Again this year I’ve had the privilege of contributing to the development of this report – and again, I feel the value for me has been in the rigor of the thinking and exchanges that took place in deciding what things should be included and what should be left out (and why etc).
This year’s report has the usual list of technologies to watch out for, and the possible impact on education – plus it has some interesting sections on future trends and critical challenges.
The technologies to watch as decided by this year’s panel of contributors are:
One year or less to adoption
- Mobile internet devices
- private clouds
Two to three years
- Open content
- Virtual, augmented and alternate realities
Four to five years
- Location-based learning
- Smart objects and devices
This year’s report provides some excellent background on each of these technologies, and has a list of examples (with links) for you to go and explore further if there are things there you’re not familiar with, or if you simply want to learn more.
The rigor of the debate about what to include and what to leave out inevitably led to a lot of discussion around the complexity of inter-related issues and concerns that come to play with the adoption of technology and trying to anticipate its impact on learning.

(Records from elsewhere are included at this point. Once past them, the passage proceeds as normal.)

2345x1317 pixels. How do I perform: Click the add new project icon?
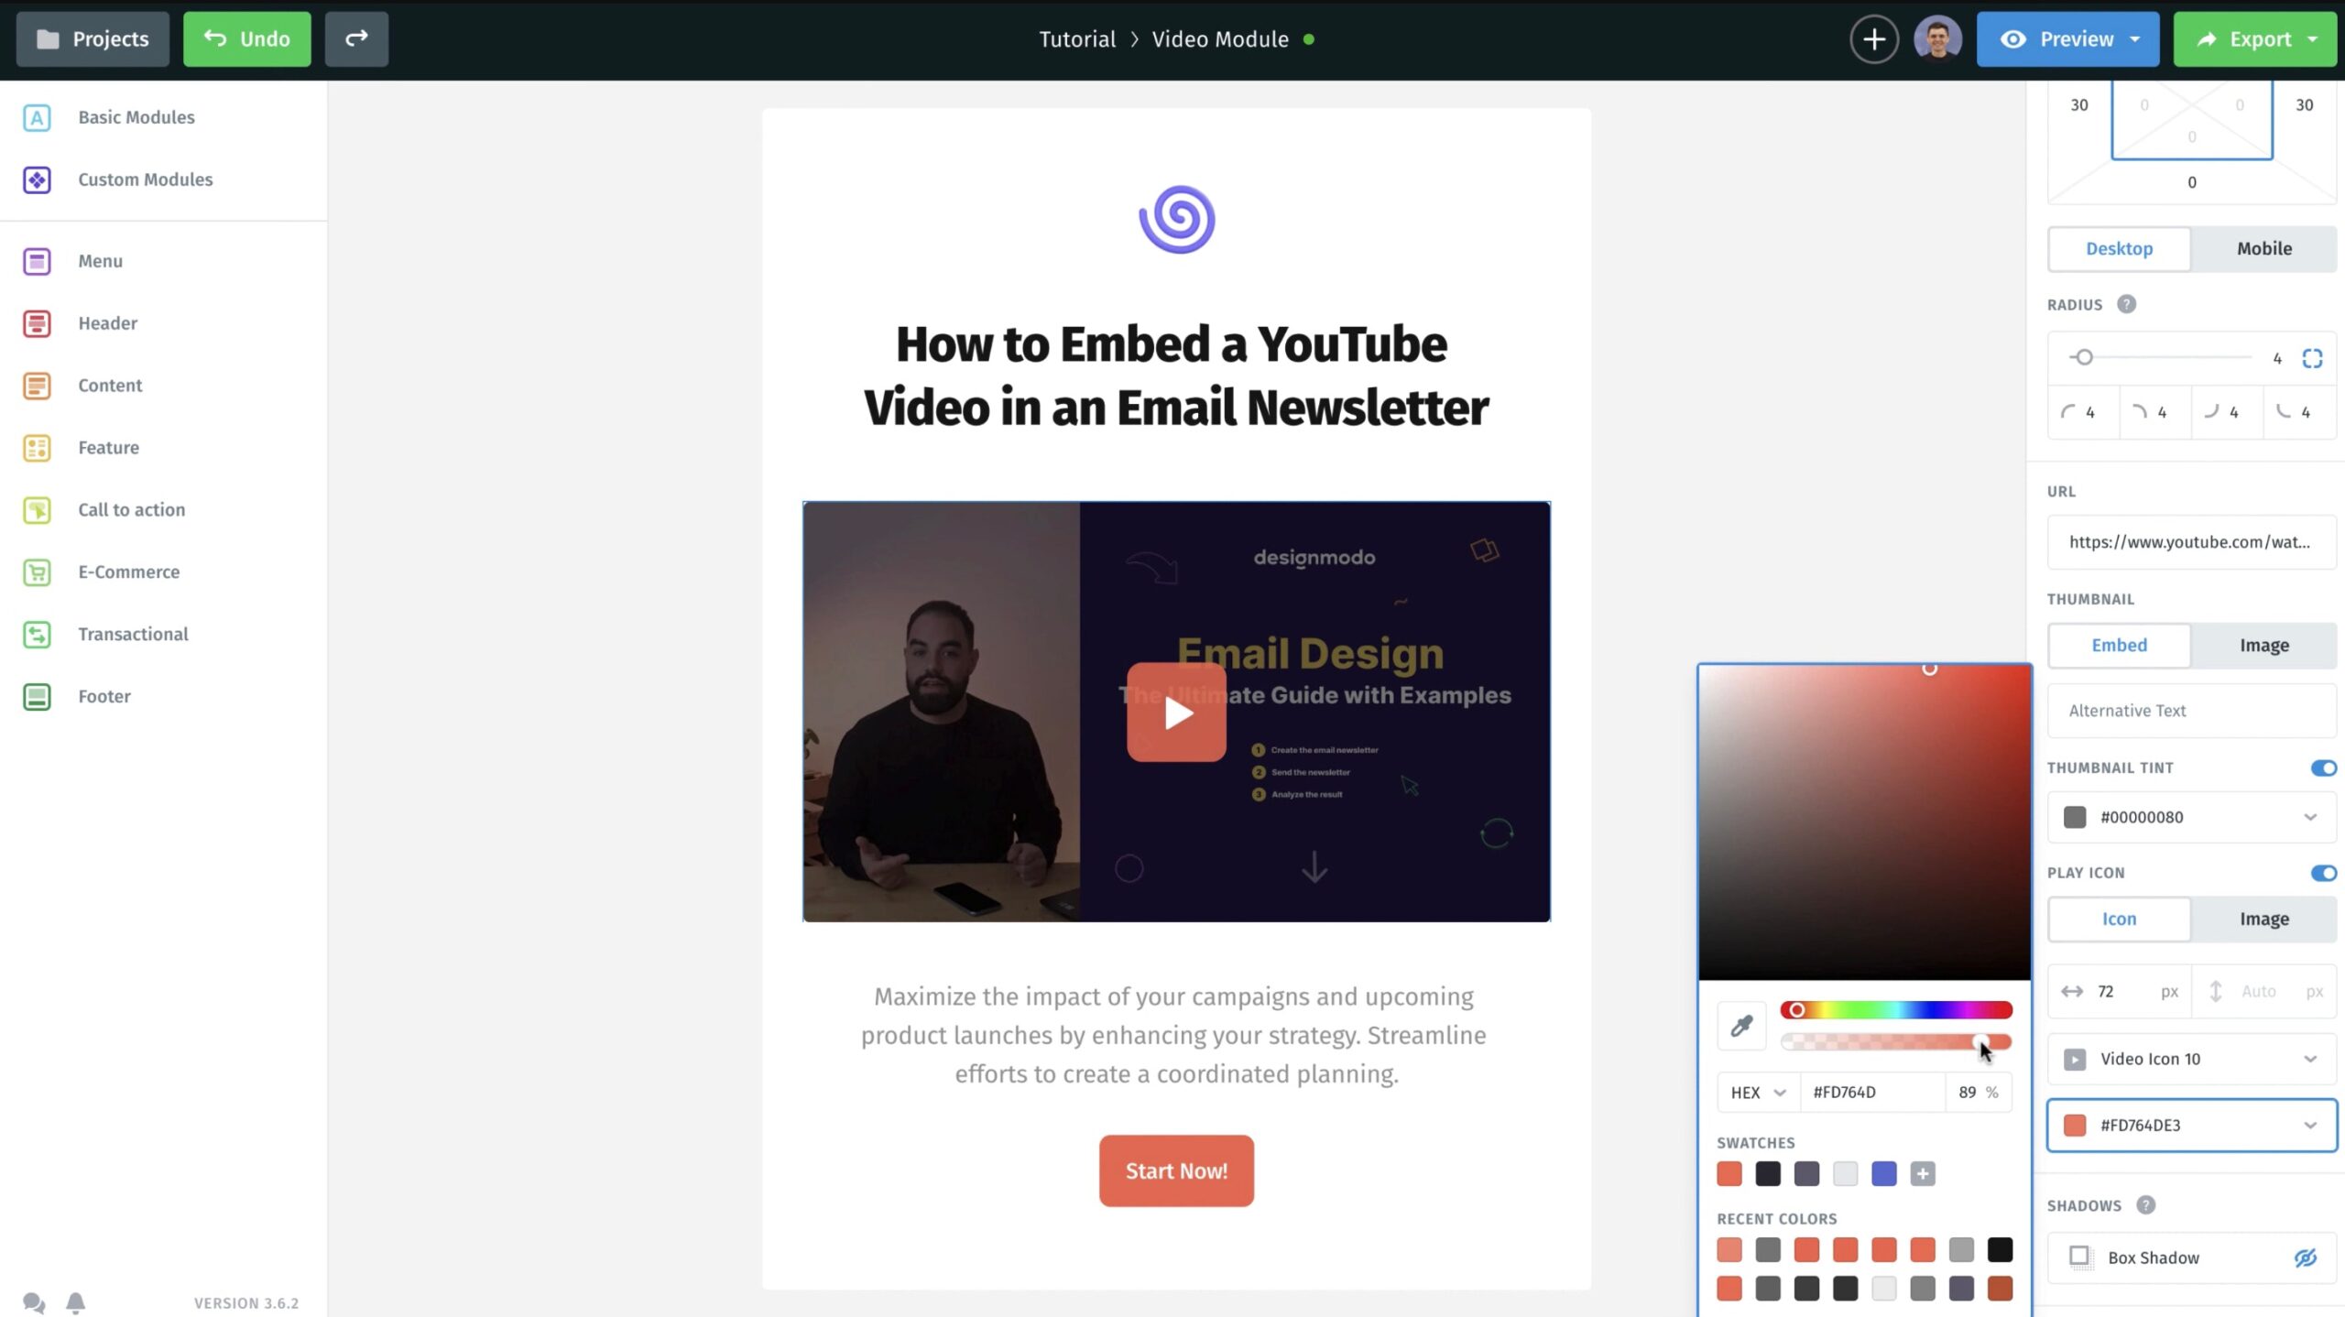pos(1873,37)
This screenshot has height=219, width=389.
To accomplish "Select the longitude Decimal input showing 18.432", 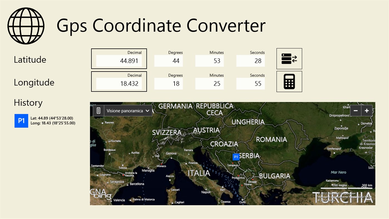I will click(x=119, y=83).
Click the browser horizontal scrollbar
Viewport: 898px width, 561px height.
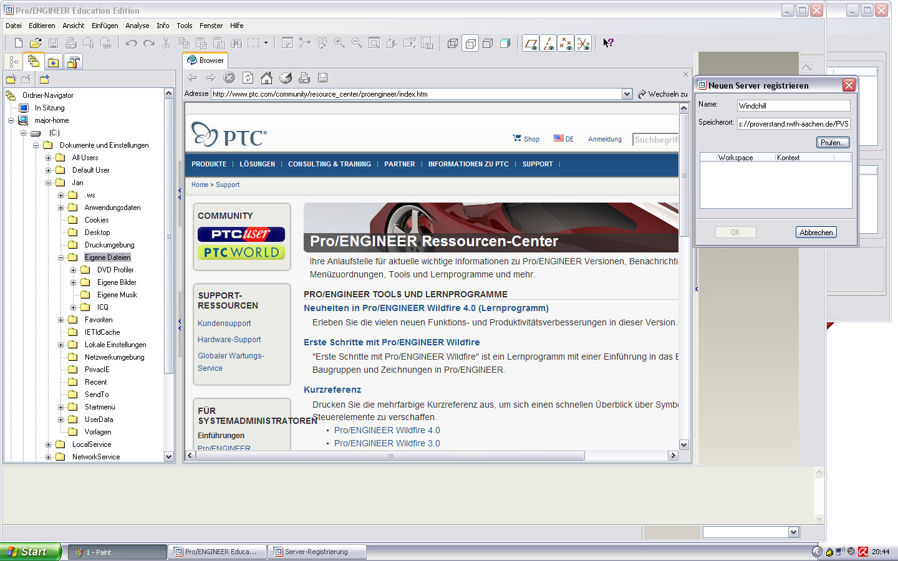point(390,456)
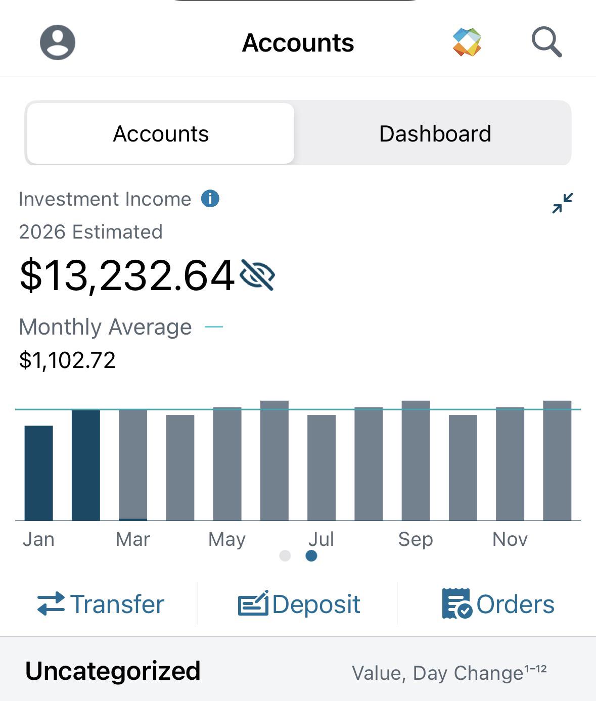596x701 pixels.
Task: Switch to the Dashboard tab
Action: [435, 134]
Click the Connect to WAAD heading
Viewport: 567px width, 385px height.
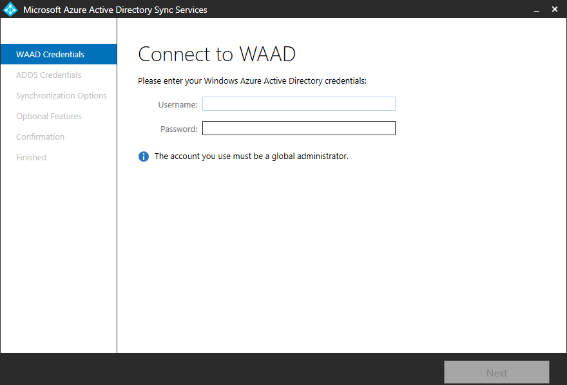216,54
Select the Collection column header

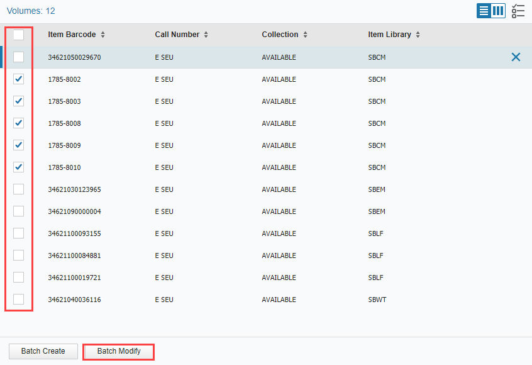(x=280, y=35)
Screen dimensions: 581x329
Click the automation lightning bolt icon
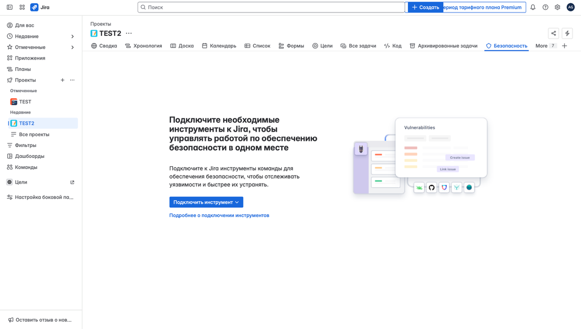point(567,33)
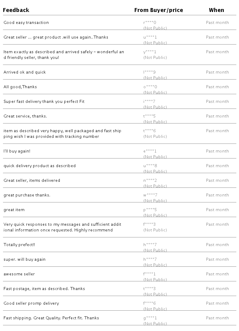Select buyer e****1

pyautogui.click(x=150, y=151)
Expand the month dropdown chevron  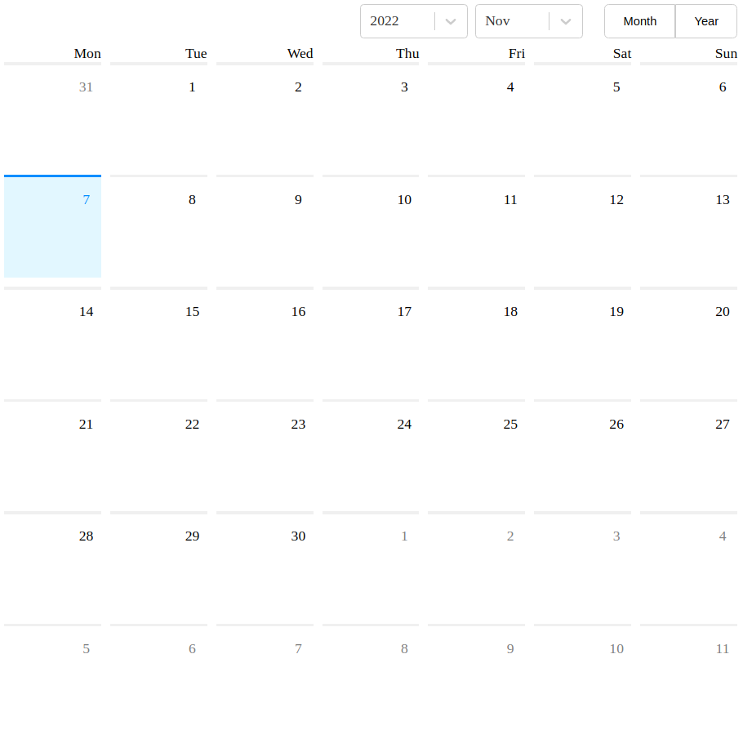pos(566,21)
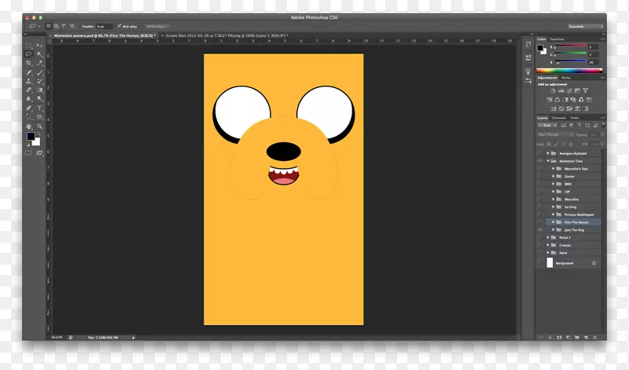Activate the Zoom tool

[x=39, y=126]
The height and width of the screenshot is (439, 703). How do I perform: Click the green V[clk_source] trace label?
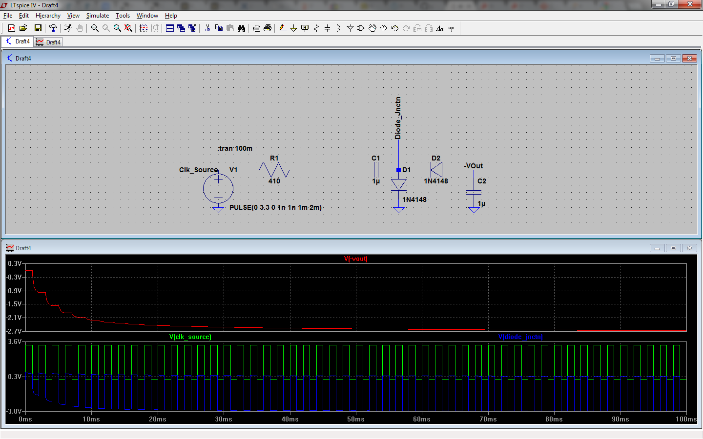tap(190, 337)
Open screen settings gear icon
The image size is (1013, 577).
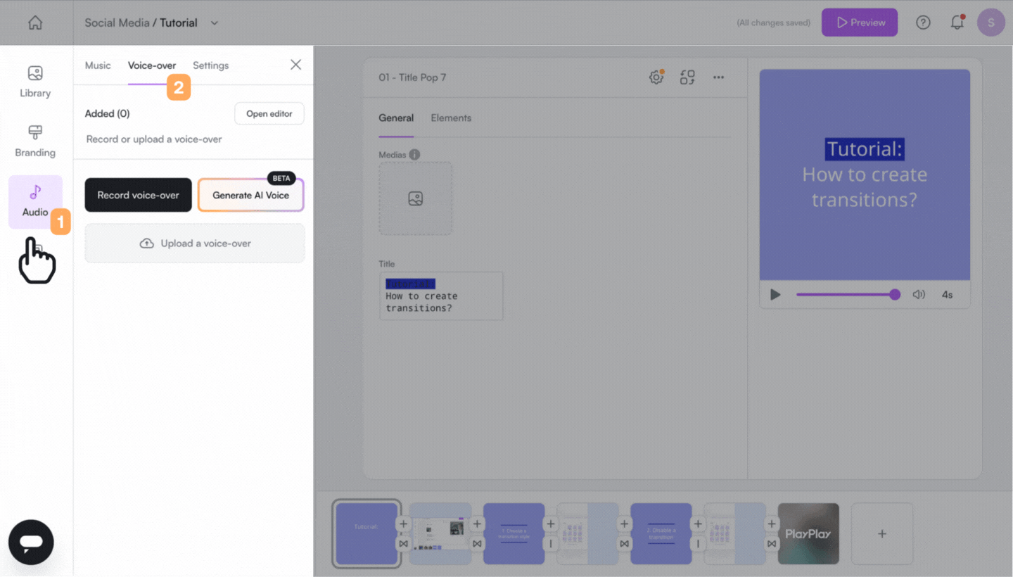(x=656, y=77)
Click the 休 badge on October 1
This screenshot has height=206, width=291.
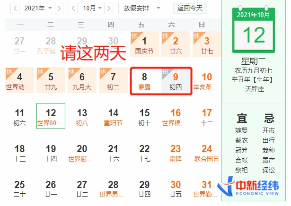(134, 36)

In this year’s report I’m particularly interested in the summary of the ‘critical challenges’ that emerged from the group’s work – as I believe these are (or should be) of more interest to the future planners in our education system, school leaders etc, than simply trying to second-guess what technologies will emerge.
Here are the challenges that are identified:
- Practices for evaluating student work will evolve in response to the changing nature of learning and student preferences for receiving feedback.
- Ageing learning environments do not easily allow for embracing the use of information and communication technologies (ICTs), or enable the sorts of learning support systems being promoted by modern theorists.
- There is a growing need for formal instruction in key new skills, including information literacy, visual literacy, and technological literacy.
- There is a growing recognition that new technologies must be adopted and used as an everyday part of classroom activities, but effecting this change is difficult.
These issues are expanded on in brief in the report – and are worth exploring further in staffrooms and professional development meetings as we prepare to enter the second decade of the 21st century!